(Collection entries)

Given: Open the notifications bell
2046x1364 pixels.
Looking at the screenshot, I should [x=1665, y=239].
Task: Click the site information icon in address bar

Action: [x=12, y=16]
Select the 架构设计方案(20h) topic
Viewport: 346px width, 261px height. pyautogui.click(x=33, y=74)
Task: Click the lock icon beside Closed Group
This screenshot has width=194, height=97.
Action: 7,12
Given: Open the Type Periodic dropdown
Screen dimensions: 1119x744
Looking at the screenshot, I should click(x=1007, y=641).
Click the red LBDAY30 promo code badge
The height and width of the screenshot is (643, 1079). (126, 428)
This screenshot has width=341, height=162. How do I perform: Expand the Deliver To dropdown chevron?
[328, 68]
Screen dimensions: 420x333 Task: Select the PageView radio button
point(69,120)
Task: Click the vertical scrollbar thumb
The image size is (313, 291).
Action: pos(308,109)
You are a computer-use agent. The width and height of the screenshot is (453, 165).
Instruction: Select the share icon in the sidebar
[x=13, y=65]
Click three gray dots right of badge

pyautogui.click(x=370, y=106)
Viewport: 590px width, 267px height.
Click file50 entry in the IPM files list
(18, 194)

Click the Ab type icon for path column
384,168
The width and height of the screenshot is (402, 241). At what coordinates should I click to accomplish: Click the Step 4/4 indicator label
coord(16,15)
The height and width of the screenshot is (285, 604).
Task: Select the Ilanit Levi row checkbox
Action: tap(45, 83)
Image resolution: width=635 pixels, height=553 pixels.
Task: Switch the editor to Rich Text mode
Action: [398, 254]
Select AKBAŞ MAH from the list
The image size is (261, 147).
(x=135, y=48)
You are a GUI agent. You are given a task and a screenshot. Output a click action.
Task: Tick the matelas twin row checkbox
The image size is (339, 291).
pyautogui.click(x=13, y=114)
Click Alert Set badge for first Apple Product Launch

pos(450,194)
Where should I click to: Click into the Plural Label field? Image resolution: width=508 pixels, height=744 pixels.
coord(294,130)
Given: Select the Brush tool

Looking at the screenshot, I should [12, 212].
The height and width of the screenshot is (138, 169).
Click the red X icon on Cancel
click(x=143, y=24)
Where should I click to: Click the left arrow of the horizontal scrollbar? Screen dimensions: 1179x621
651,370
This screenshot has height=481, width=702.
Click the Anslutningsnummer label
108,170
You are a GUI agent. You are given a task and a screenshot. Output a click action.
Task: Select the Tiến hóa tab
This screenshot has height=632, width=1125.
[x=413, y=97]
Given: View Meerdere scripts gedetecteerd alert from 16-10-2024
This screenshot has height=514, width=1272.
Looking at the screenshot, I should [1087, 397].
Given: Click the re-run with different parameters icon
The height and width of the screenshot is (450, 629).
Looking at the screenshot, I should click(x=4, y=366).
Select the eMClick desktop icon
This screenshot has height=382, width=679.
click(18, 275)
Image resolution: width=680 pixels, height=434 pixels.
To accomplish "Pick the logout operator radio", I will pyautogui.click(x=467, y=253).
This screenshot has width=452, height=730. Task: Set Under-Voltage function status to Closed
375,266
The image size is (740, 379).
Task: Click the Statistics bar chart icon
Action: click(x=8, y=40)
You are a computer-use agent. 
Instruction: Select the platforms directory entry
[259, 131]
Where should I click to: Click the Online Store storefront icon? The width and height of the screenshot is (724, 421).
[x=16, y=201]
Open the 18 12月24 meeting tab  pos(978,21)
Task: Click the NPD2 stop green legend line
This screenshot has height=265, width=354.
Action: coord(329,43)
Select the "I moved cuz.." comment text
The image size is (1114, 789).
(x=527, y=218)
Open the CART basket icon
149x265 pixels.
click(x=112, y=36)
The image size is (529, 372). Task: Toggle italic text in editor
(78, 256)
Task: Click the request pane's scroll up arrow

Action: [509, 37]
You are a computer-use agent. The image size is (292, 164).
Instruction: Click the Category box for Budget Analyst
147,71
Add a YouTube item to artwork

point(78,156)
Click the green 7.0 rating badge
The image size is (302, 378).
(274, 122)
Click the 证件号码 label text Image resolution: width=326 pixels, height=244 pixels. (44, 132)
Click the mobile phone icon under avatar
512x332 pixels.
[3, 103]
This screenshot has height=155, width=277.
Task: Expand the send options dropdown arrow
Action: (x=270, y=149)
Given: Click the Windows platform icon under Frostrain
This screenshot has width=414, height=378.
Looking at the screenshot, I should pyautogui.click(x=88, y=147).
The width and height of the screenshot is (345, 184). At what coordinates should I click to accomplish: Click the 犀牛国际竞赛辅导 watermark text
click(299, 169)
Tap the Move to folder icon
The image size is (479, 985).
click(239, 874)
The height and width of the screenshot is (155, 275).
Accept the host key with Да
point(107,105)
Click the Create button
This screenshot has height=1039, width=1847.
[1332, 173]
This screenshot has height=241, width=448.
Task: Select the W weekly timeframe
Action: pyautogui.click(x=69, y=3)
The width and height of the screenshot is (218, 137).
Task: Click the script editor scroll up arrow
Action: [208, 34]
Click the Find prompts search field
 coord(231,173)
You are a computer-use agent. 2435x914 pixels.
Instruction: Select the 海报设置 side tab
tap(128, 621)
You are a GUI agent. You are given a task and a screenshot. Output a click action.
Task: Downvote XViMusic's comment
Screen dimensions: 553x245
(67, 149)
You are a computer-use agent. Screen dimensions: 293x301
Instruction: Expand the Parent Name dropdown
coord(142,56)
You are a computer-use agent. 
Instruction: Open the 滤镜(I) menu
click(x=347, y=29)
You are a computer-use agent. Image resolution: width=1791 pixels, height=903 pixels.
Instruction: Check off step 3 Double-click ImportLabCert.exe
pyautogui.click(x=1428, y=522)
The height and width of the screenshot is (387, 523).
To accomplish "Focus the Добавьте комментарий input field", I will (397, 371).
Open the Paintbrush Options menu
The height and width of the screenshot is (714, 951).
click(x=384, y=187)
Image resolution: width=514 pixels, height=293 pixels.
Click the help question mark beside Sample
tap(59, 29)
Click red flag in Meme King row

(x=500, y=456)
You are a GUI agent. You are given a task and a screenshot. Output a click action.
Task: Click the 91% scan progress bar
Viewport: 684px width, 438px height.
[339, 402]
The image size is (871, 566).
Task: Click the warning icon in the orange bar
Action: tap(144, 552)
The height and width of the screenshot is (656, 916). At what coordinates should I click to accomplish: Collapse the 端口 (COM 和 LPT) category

Objective:
Please retype the part of the entries that opens with the line containing "Where should I click to: Click the left" and closes with the line containing "Action: click(x=8, y=40)", keeping both of those lines.

Answer to this problem:
Where should I click to: Click the left arrow of the horizontal scrollbar? Screen dimensions: 1179x621
651,370
This screenshot has height=481, width=702.
Click the Anslutningsnummer label
108,170
You are a GUI agent. You are given a task and a screenshot. Output a click action.
Task: Select the Tiến hóa tab
This screenshot has height=632, width=1125.
[x=413, y=97]
Given: View Meerdere scripts gedetecteerd alert from 16-10-2024
This screenshot has height=514, width=1272.
Looking at the screenshot, I should [1087, 397].
Given: Click the re-run with different parameters icon
The height and width of the screenshot is (450, 629).
Looking at the screenshot, I should click(x=4, y=366).
Select the eMClick desktop icon
This screenshot has height=382, width=679.
click(18, 275)
Image resolution: width=680 pixels, height=434 pixels.
To accomplish "Pick the logout operator radio", I will pyautogui.click(x=467, y=253).
This screenshot has width=452, height=730. Task: Set Under-Voltage function status to Closed
375,266
The image size is (740, 379).
Task: Click the Statistics bar chart icon
Action: click(x=8, y=40)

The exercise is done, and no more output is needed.